Saying nothing is free
An object lesson in bad PR from Czech Games Edition.

The world of board game promotion is an interesting place, like a zoo for advertising professionals. Its largest marketing tools are Meta, a surreal landscape of disinfo bots and your Boomer relatives, and BoardGameGeek, a long-running forum with a Rotten Tomatoes-esque rating feature and previews stapled on. My brief peeks inside the exhibits these days are often baffling and illustrative, as was the case with Czech Games Edition’s unfortunate weekend.
The veteran publisher received criticism on social media when it revealed a new Harry Potter-themed edition of Codenames. People were not happy to find that CGE and the massively popular cooperative guessing game would play party to maligned author and professional bigot JK Rowling’s concerted relaunch of her multibillion-dollar brand empire. Comments beneath the public announcement expressed both criticism and disappointment, up until they started disappearing. The company deactivated comments on several Bluesky posts, and, over the course of the next three days, seemingly blocked more than 200 personal accounts, according to the ClearSky tool.

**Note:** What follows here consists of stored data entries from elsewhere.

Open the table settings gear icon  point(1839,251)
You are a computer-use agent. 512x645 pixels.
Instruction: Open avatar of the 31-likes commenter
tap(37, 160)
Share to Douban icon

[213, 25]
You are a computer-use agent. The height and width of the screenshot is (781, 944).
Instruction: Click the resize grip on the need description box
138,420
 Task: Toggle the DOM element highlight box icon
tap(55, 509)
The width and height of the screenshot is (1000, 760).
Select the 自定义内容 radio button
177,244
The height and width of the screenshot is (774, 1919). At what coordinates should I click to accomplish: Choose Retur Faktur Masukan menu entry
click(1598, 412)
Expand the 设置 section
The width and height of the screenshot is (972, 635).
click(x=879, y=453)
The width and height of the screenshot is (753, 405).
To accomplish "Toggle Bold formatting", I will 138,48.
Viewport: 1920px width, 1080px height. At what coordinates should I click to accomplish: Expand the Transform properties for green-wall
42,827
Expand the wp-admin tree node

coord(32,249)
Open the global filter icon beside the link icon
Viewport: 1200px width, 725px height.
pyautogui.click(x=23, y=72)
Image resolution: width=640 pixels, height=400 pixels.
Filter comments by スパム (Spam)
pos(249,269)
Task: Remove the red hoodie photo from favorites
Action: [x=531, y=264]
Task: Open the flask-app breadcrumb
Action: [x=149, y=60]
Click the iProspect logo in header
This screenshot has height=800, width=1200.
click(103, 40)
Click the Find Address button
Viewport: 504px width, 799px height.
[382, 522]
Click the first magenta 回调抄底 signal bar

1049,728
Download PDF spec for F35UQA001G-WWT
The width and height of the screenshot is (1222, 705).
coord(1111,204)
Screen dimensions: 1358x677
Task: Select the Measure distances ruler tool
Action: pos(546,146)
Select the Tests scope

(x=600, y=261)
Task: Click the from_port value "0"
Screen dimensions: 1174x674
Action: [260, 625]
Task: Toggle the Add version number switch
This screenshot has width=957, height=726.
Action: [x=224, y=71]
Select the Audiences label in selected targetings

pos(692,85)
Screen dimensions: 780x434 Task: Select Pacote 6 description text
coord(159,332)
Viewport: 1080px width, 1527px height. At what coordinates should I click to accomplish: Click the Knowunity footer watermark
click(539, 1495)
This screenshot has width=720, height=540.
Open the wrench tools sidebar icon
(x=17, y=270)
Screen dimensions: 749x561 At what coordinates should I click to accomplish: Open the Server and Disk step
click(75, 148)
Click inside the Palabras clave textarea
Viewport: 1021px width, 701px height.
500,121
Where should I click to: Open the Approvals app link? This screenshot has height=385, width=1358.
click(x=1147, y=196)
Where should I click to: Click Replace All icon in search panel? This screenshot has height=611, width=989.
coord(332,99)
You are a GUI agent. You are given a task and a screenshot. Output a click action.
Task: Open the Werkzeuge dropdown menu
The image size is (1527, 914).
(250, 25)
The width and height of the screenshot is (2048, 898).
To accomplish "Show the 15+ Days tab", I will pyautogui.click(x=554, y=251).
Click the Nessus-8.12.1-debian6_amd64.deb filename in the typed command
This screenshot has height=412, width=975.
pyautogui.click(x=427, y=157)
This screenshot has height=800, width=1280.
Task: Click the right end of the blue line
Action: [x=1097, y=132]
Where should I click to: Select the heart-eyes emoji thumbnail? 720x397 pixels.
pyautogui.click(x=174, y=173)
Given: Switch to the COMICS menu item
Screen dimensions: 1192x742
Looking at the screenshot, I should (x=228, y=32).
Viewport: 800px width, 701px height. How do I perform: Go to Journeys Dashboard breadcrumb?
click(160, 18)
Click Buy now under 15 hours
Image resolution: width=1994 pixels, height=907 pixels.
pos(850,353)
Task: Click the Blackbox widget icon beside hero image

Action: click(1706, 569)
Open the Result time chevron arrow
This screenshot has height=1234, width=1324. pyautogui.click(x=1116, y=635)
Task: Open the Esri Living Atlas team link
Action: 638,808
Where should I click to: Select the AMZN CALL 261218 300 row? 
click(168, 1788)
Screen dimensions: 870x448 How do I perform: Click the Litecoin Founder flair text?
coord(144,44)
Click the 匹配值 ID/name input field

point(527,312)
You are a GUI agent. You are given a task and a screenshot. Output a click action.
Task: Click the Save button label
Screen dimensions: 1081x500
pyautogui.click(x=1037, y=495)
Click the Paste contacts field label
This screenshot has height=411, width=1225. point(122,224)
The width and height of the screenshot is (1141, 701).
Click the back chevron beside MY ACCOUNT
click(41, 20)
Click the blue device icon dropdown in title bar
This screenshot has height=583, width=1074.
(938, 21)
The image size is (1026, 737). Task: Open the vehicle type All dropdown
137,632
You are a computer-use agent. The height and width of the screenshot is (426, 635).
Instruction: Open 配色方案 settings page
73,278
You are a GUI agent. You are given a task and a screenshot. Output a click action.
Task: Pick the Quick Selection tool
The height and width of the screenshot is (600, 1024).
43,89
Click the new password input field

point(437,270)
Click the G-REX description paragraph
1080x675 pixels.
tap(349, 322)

It's here! CGE Unlocked: Summer Edition has landed! We've been quietly working on something exciting... and now it's time to reveal it all 👀 Watch the full premiere 🔗 youtu.be/SAIsSCGm0d4?... #CGE #CGEUnlocked #Codenames #BoardGames
— Codenames (@codenamesgame.bsky.social) 2025-07-22T19:15:13.702Z
On June 25, the publisher released a statement titled “Why we created the new licensed version of Codenames,” which attempts an anemic defense of their decision to accept Harry Potter money but not the inevitable public backlash from accepting aforementioned Harry Potter money — it can't even muster an explicit mention of the boy wizard, instead referring to it as a "vast world of magic."